The Suzuki Charter School of Edmonton, one of the 13 Alberta, Canada charter schools, is taking full advantage of the Alberta policy mandate that charter schools engage in research to share with all public schools. They are researching how the Suzuki pedagogical approach might affect student academic and personal learning outcomes.

I was intrigued by the suggestion from Superintendent Dr. Lynne Paradis that the Suzuki approach might increase student empathy. Think about that. Musical instruction requires listening. Empathy requires generous listening. Imagine learning this at an early age and making it part of your natural personal development. There may be something to this!

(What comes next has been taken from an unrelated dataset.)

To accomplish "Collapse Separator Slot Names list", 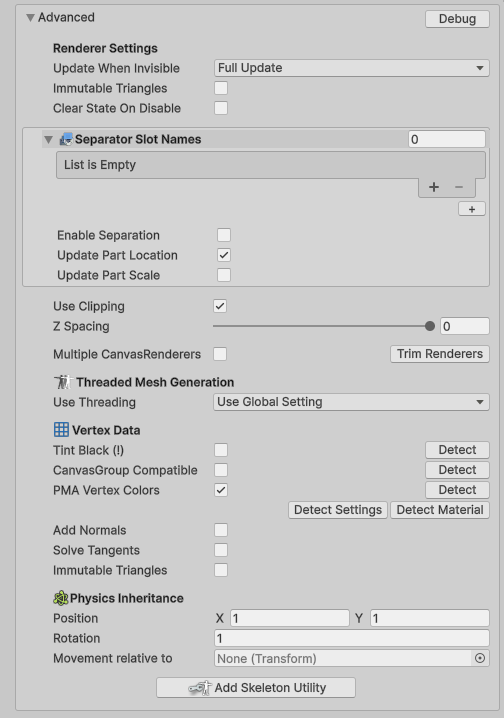I will tap(49, 139).
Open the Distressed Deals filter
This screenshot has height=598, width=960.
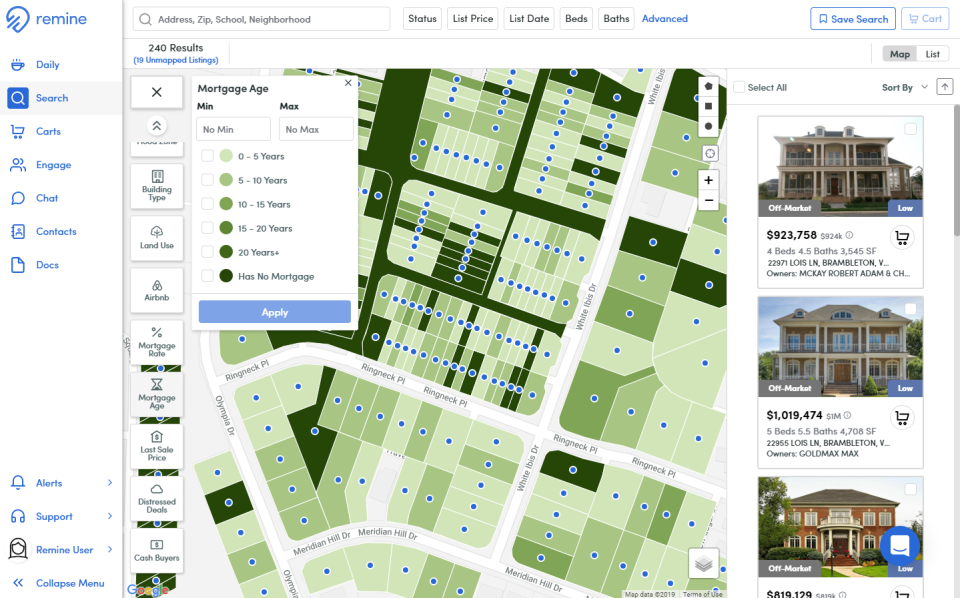[x=156, y=498]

At Suzuki Charter School (SCS), the Suzuki approach is integrated into all student learning, including the academic, music, and personal excellence programs. It is not just a supplemental music program. The school is based on the research of Dr. Shinichi Suzuki, who believed that if children can learn a complex language at a young age, they can also develop musical skills and appreciation if they are exposed to music making and music listening at a young age.

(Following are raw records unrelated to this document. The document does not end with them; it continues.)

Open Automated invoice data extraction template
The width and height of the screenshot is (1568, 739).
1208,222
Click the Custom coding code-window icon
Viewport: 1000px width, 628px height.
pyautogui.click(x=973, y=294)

The Suzuki method values awakening potential of all children through growth and desire to learn, high expectations, encouragement and praise. Perhaps key is their mastery approach to learning with three phases of task-specific skill development:

  • Emphasis on the learner’s understanding of what is to be learned;
  • Meaningful practice with appropriate feedback specific to the relationship between current performance levels, and goals that are within the student’s immediate reach; and
  • Review that develops and reinforces the automatic execution of a skill.

Instruction is personalized to the child, and social interaction in the form of group lessons encourages motivation and commitment.

At SCS, all students participate in the music program. They implement the mastery approach with access to three half-hour instrument group lessons and two half-hour choral/theory lessons each week. Their trained Suzuki music staff provides group instruction for violin, viola, cello, double bass, piano, guitar, flute, and recorder. For students with greater proficiency, quartets or other chamber groups are offered as well as an intensive Music Inquiry class. Children are given multiple opportunities to perform at monthly assemblies, concerts, and community events. All students are required to take individual music lessons not provided by the charter school as foundation for the SCS group lessons.

Teachers contribute as role models and as facilitators of learning. Parent involvement is crucial. Sounds like 21st century learning to me!